* Passage *
*-*-*

Home / Projects
All projects of Data Center
We aim to integrate of big biological data, to construct different topics databases including tumor diseases, population polymorphism, biodiversity, microbiological and others, to provide data sharing systems and communities to meet the needs of researchers in different areas, to enhance the data value and promote data development application.
The millet database is based on the data of the millet genome project researched by BGI and Zhangjiakou Academy of Agricultural sciences. The database records the genotype-phenotype information of millet. Users can query and retrieve the genotype of millet through the phenotype, and the corresponding phenotype can be retrieved by genotype. Besides, the database also applies the big data technology and machine learning method to construct the genotype-phenotype model to promote the intelligent molecular breeding.
The 1,000 Plants project (OneKP or 1KP) is an international multi-disciplinary consortium that has generated large-scale genome sequencing data for over 1,000 species of plants. We constructed online BLAST platform based on the OneKP datasets in the database. By June 21, 2017, BLAST for OneKP has 947 users and has completed more than 74,726 jobs.

*-*-*

* Provided material *
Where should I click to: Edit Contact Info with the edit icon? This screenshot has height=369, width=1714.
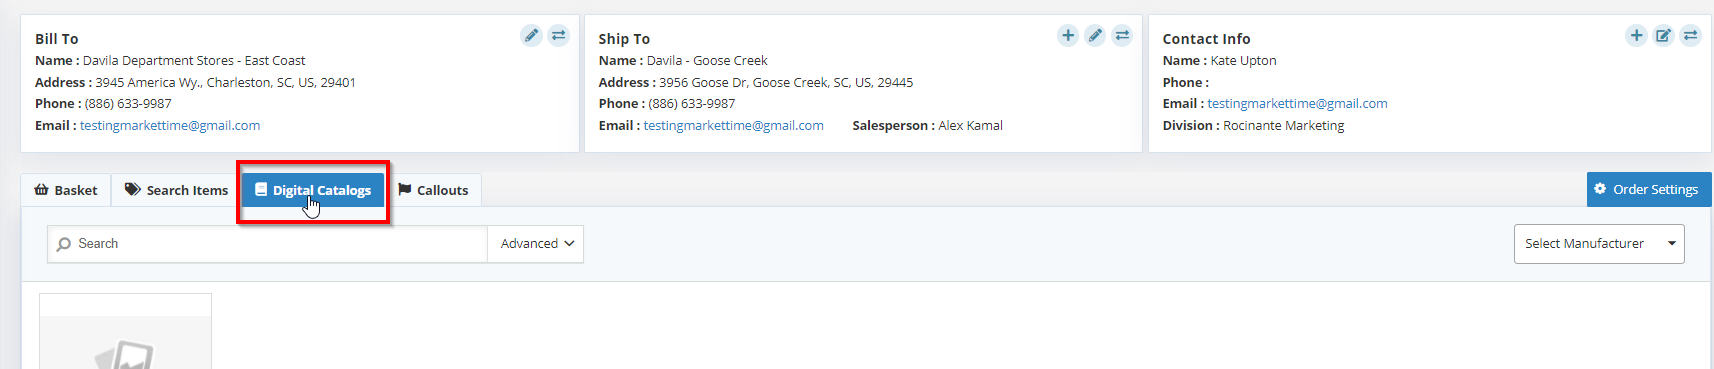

*-*-*

* Your goal *
According to the Data Center projects page, how many users did BLAST for OneKP have by June 21, 2017?

* Output *
It had 947 users.